§ Available records
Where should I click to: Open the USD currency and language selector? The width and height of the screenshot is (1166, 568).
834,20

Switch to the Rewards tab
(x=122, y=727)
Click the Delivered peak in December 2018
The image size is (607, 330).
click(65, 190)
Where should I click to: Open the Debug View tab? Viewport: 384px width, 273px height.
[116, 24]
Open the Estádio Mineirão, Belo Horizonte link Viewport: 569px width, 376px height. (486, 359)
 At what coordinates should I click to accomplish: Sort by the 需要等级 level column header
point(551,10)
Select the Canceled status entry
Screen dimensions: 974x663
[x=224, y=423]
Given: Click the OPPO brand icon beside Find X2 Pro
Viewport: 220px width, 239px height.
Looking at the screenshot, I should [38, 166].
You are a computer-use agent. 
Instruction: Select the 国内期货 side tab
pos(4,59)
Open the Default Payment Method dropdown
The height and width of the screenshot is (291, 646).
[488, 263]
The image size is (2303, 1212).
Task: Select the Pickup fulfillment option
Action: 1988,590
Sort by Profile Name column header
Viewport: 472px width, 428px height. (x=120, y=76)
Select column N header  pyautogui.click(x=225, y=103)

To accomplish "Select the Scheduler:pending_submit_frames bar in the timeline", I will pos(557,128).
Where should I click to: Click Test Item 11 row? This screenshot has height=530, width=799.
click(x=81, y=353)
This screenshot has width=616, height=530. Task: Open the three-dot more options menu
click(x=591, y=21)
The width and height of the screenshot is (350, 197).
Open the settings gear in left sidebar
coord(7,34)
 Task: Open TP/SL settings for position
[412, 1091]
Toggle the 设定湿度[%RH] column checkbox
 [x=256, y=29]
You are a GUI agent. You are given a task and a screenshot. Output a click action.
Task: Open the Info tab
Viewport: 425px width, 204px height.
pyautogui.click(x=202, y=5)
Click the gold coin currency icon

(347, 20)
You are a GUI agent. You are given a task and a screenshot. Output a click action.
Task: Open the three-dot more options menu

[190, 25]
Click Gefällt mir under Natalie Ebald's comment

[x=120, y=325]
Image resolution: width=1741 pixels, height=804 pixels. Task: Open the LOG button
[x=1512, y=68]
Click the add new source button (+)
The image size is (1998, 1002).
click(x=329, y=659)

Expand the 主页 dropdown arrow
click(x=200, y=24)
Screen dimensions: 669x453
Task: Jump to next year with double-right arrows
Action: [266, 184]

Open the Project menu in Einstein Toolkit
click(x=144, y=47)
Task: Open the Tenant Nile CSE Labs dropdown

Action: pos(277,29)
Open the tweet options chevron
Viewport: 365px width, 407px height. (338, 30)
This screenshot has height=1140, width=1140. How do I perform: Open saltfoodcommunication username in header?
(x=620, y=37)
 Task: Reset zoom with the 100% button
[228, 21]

§ Try it
Give back every entry exactly, with nothing left out.

§ Reply
Where should I click to: Open the USD currency and language selector? The width and height of the screenshot is (1166, 568).
834,20

Switch to the Rewards tab
(x=122, y=727)
Click the Delivered peak in December 2018
The image size is (607, 330).
click(65, 190)
Where should I click to: Open the Debug View tab? Viewport: 384px width, 273px height.
[116, 24]
Open the Estádio Mineirão, Belo Horizonte link Viewport: 569px width, 376px height. (486, 359)
 At what coordinates should I click to accomplish: Sort by the 需要等级 level column header
point(551,10)
Select the Canceled status entry
Screen dimensions: 974x663
[x=224, y=423]
Given: Click the OPPO brand icon beside Find X2 Pro
Viewport: 220px width, 239px height.
Looking at the screenshot, I should [38, 166].
You are a computer-use agent. 
Instruction: Select the 国内期货 side tab
pos(4,59)
Open the Default Payment Method dropdown
The height and width of the screenshot is (291, 646).
[488, 263]
The image size is (2303, 1212).
Task: Select the Pickup fulfillment option
Action: 1988,590
Sort by Profile Name column header
Viewport: 472px width, 428px height. (x=120, y=76)
Select column N header  pyautogui.click(x=225, y=103)

To accomplish "Select the Scheduler:pending_submit_frames bar in the timeline", I will pos(557,128).
Where should I click to: Click Test Item 11 row? This screenshot has height=530, width=799.
click(x=81, y=353)
This screenshot has width=616, height=530. Task: Open the three-dot more options menu
click(x=591, y=21)
The width and height of the screenshot is (350, 197).
Open the settings gear in left sidebar
coord(7,34)
 Task: Open TP/SL settings for position
[412, 1091]
Toggle the 设定湿度[%RH] column checkbox
 [x=256, y=29]
You are a GUI agent. You are given a task and a screenshot. Output a click action.
Task: Open the Info tab
Viewport: 425px width, 204px height.
pyautogui.click(x=202, y=5)
Click the gold coin currency icon

(347, 20)
You are a GUI agent. You are given a task and a screenshot. Output a click action.
Task: Open the three-dot more options menu

[190, 25]
Click Gefällt mir under Natalie Ebald's comment

[x=120, y=325]
Image resolution: width=1741 pixels, height=804 pixels. Task: Open the LOG button
[x=1512, y=68]
Click the add new source button (+)
The image size is (1998, 1002).
click(x=329, y=659)

Expand the 主页 dropdown arrow
click(x=200, y=24)
Screen dimensions: 669x453
Task: Jump to next year with double-right arrows
Action: [266, 184]

Open the Project menu in Einstein Toolkit
click(x=144, y=47)
Task: Open the Tenant Nile CSE Labs dropdown

Action: pos(277,29)
Open the tweet options chevron
Viewport: 365px width, 407px height. (338, 30)
This screenshot has height=1140, width=1140. How do I perform: Open saltfoodcommunication username in header?
(x=620, y=37)
 Task: Reset zoom with the 100% button
[228, 21]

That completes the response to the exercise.